This year has produced some exciting debut albums, as well as releases from musicians that we haven’t heard from in a few years.
But which classical albums will John Suchet single out in his top 10?
At No. 10, it’s world-renowned bass-baritone Sir Bryn Terfel and his first album release in five years, Dreams and Songs – a selection of well-known and traditional pieces.
He steps away from the dramatic opera roles that he is revered for in exchange for musical numbers and duets with an impressive guest list including Alfie Boe, Katherine Jenkins and Joseph Calleja.
With stellar support from the likes of harpist Lavinia Meijer and electro folk duo Tall Heights, contemporary classical composer Alexis Ffrench could not be accused of delivering the expected.
Describing the album as being “inspired by the extremes and inherent fragility of the human experience”, Ffrench’s musical world is one that takes as much influence from classical and minimalist masters like Bach and Nyman as it does contemporary artists like Kendrick Lamar.
One of the most exciting piano virtuosos of his generation, Trifonov took this opportunity to explore Rachmaninov’s cycle of piano concertos, alongside the Philadelphia Orchestra and its music director Yannick Nézet-Séguin.
This album includes Rachmaninov’s Piano Concerto No. 2, his transcription of a solo Bach Partita for solo violin No. 3, and Trifonov’s personal favourite, the Piano Concerto No. 4 – and it’s just glorious.
A phenomenal young composer, Rebecca Dale was the first female composer to sign to Decca Classics. This September, she released her debut album featuring two substantial works: Materna Requiem – a touching homage to her late mother, and the choral symphony When Music Sounds.
It’s an album packed with choral singing and beautiful vocal melodies that showcase the talents of soprano Louise Alder and tenor Trystan Griffiths.
Andrea Bocelli returned this year with an album of classical-crossover tracks celebrating love, life and family. Sì was his first album of new material in 14 years, and it features 16 new songs with some surprising guest appearances, including Ed Sheeran, Dua Lipa, Josh Groban and the young Russian soprano, Aida Garifullina.
But at the centre of the album is the single ‘Fall On Me’, sung by Andrea and his 20-year-old son Matteo Bocelli – now tipped a rising star in the classical world.
One of the cello’s greatest ever advocates, Yo-Yo Ma has had a long and detailed musical relationship with Bach. So it makes perfect sense that this relationship should evolve over time, as the title of this new collection suggests.
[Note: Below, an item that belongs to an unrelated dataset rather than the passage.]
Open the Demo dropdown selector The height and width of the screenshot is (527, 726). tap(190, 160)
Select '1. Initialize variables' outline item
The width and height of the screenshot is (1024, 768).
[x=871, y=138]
Indeed, those familiar with Ma’s relationship with the Bach’s cello suites in particular will have found such a wealth of interest here – indispensable for devotees to performer and composer alike.
Violinist Ray Chen tackles some truly indulgent material here, in this celebration of what he calls The Golden Age of his instrument. He plays some stunning arrangements from the likes of Fritz Kreisler and Jascha Heifetz, as well as a centrepiece concerto – Bruch’s first – recorded with the London Philharmonic Orchestra.
Ana grew up on a farm in rural New South Wales in Australia. As a child, she had never seen a flute, didn’t know what an orchestra was and had certainly never been to a concert hall. But aged seven, she by chance heard Mozart’s Flute and Harp Concerto on the radio, and she knew what she wanted to do with her life.
Ana has since studied in Europe, toured around the world and, earlier this year, released her debut concerto recording. It is of Mozart, and it’s just magical.
From Harry Potter to Star Wars, John Williams has composed some of the most successful film scores in history – and this year marked a major milestone for the Hollywood legend, as he celebrated a monumental 60 years working in film.
In this album, Williams is reunited with the London Symphony Orchestra, the ensemble that famously recorded his 1977 masterpiece Star Wars: A New Hope, as well as the glorious music behind Indiana Jones, Jurassic Park and Schindler’s List. When it comes to tugging at the heartstrings, this album certainly doesn’t disappoint.
What a year this young musician has had. On the day he played at the Royal wedding of the Duke and Duchess of Sussex, Sheku Kanneh-Mason’s debut album Inspiration reached No. 1 in the US iTunes pop chart. It also notched up 2.5 million streams on Spotify in the first week of its release.
The album offers us an insight into the cellist’s taste in music – which isn’t necessarily always classical. It features Shostakovich’s Cello Concerto, a beautiful chamber rendition of Leonard Cohen’s ‘Hallelujah’ and the cellist’s own arrangement of Bob Marley’s ‘No Woman, No Cry’ – all great music, from a wide variety of genres, that Sheku has been inspired by.